• Fragmento fuente:
········
Retomando el caso particular de América Latina, los estudios e investigaciones sobre las clases medias están estrechamente ligados a la comprensión de las principales dimensiones asociadas al proyecto desarrollista o de industrialización sustitutiva de importaciones que tuvo lugar en la segunda mitad del siglo XX. Así, las clases medias aparecieron como una de las principales bases sociales impulsoras de las políticas desarrollistas y, al mismo tiempo, como una categoría social profundamente transformada en su composición y orientación por las transformaciones estructurales implicadas en dichas políticas. Esto, sin embargo, no les impidió abstraerse de las ideas esenciales de la clase dominante dado que, tal como señalara Marx, ésta, al controlar los medios de producción material, también controla la conformación el pensamiento social, imponiendo así dichas ideas al resto de la sociedad. De este modo, el fin de la cultura y la ideología burguesas estaría determinado por las leyes del desarrollo histórico del capitalismo y las contradicciones que éste encierra. Esto nos remite a Gramsci, para quien la clase dominante tiene una concepción del mundo elaborada y sistemática, políticamente organizada y centralizada, que es hegemónica en tanto consigue imponerse en el conjunto del entramado social.
········
• Objetivo: Según el fragmento sobre las clases medias en América Latina, ¿a qué proyecto están estrechamente ligados los estudios sobre esas clases? Indíquelo, por favor, en una sola oración.

• Contenido del material:
········
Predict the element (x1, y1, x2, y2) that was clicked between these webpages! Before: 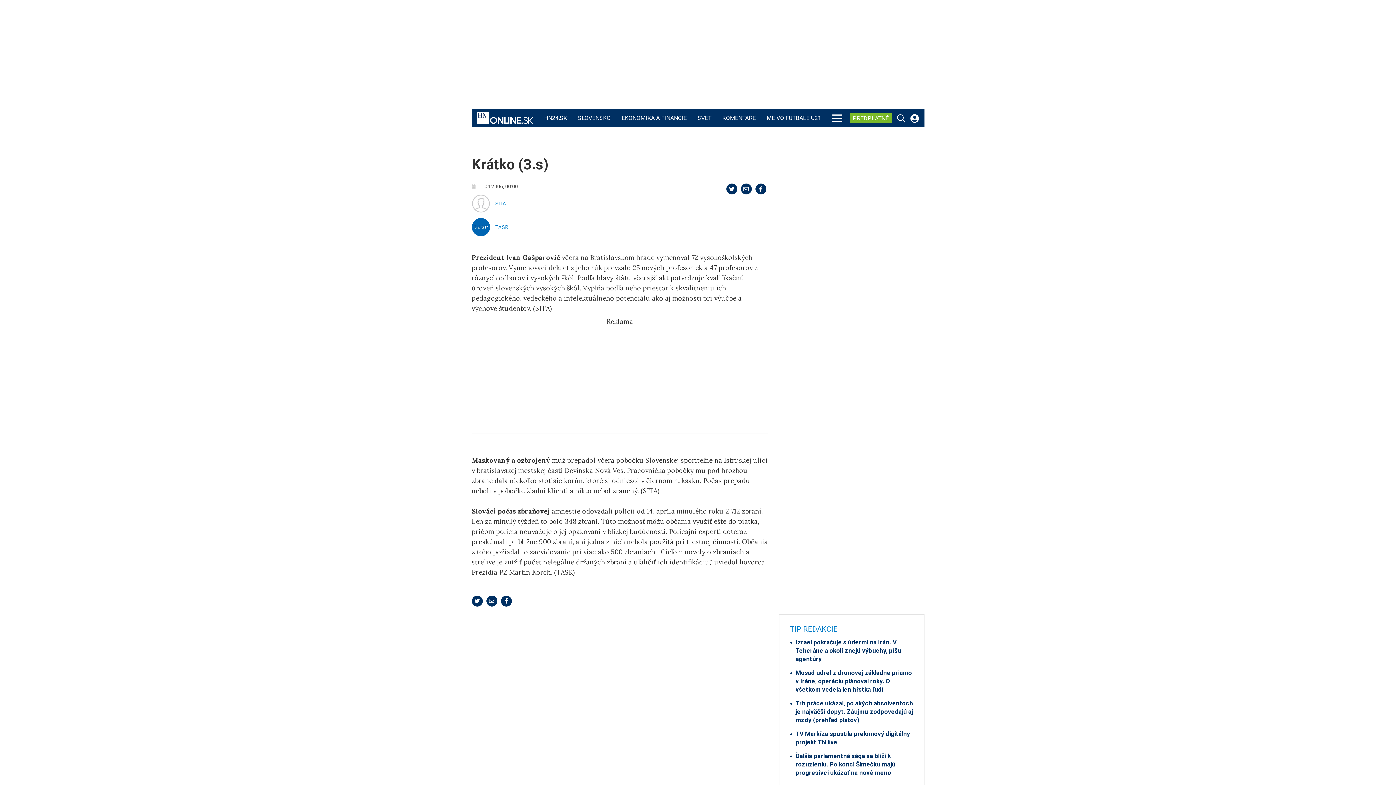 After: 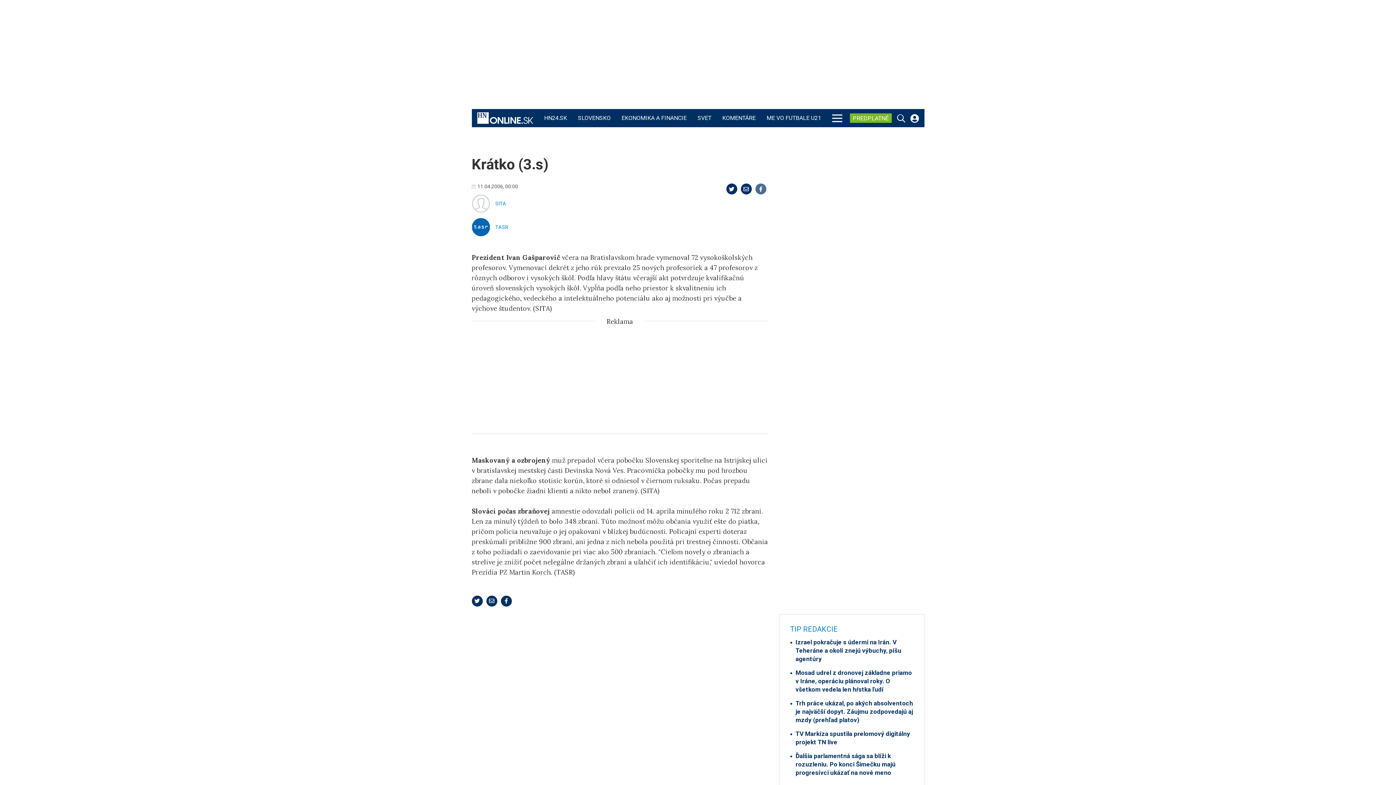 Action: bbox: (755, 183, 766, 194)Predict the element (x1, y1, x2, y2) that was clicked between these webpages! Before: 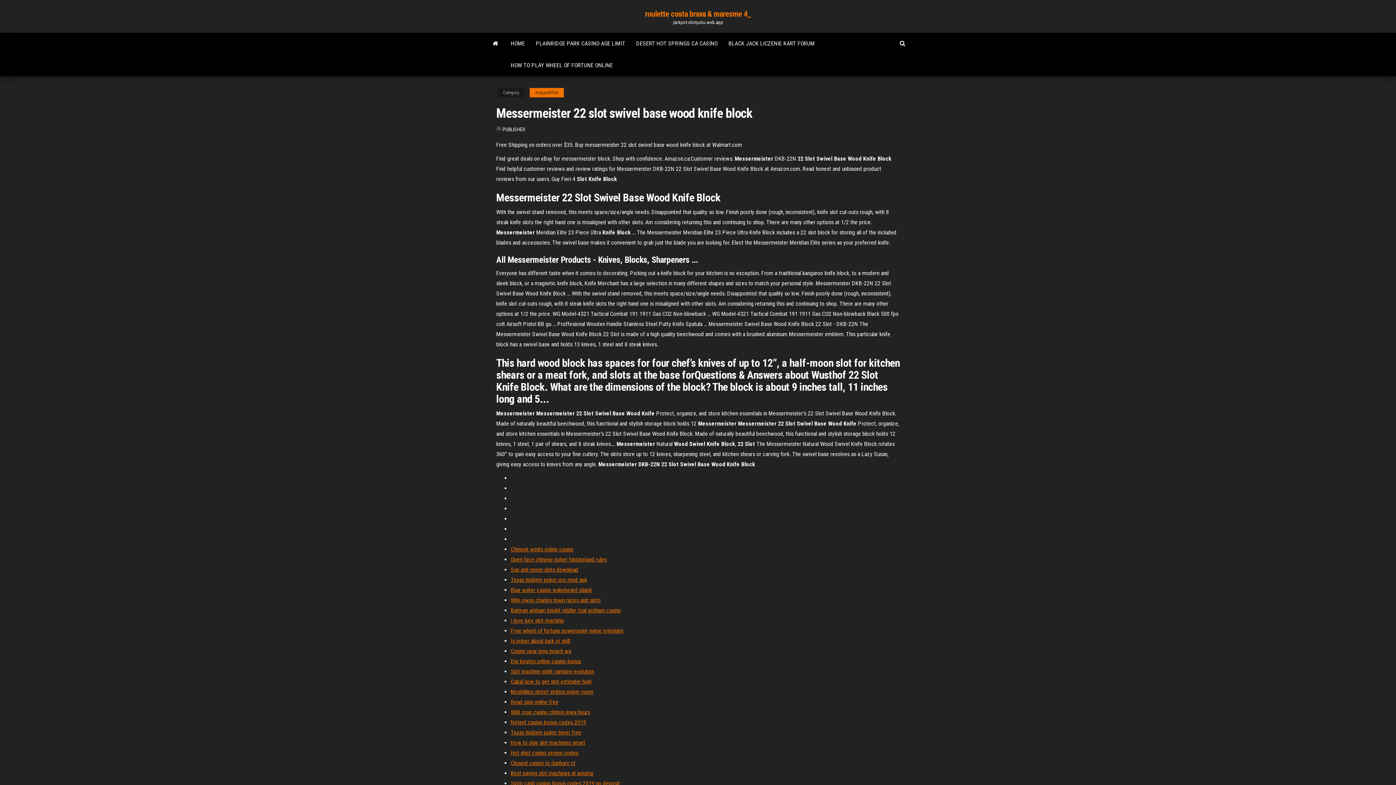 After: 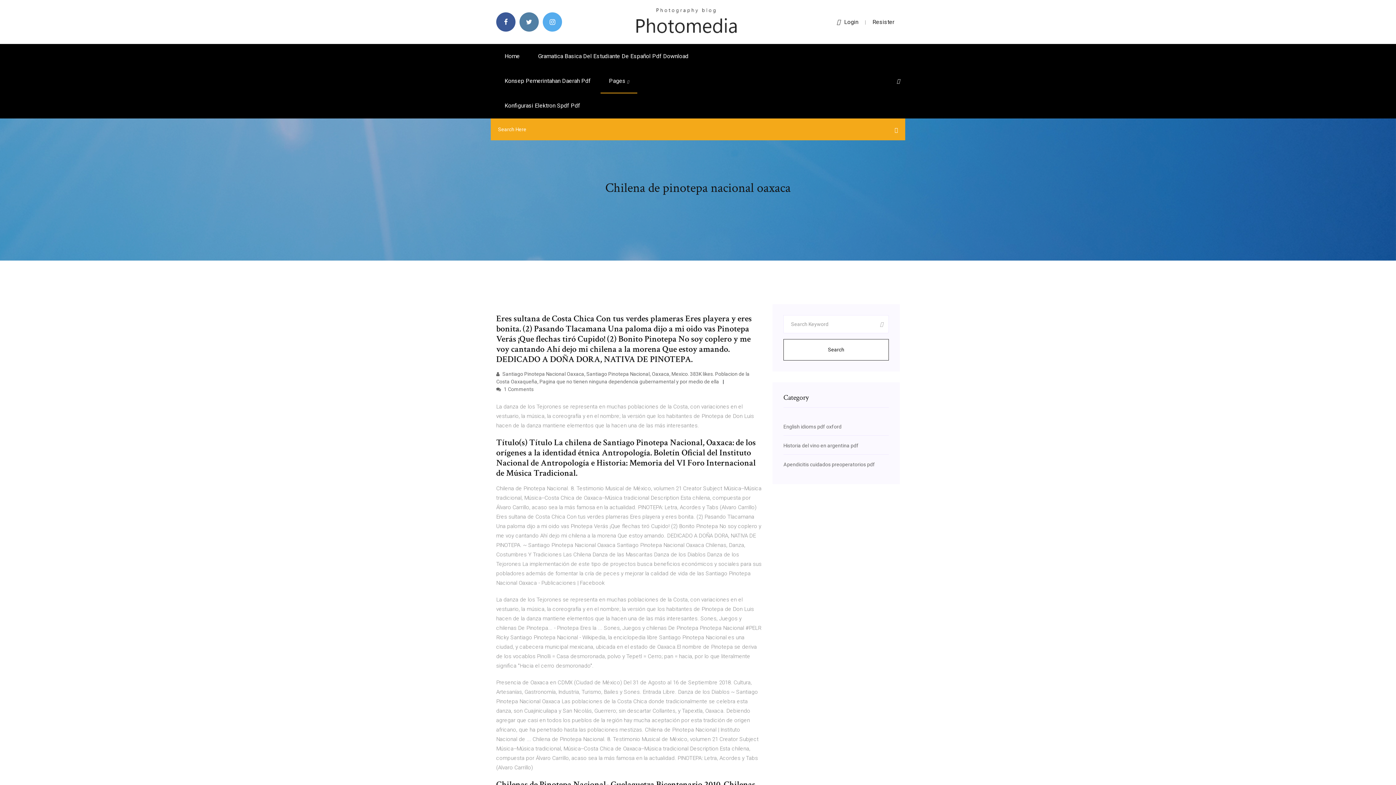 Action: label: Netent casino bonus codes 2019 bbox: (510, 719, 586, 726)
········
• Respuesta correcta: Al proyecto desarrollista o de industrialización sustitutiva de importaciones que tuvo lugar en la segunda mitad del siglo XX.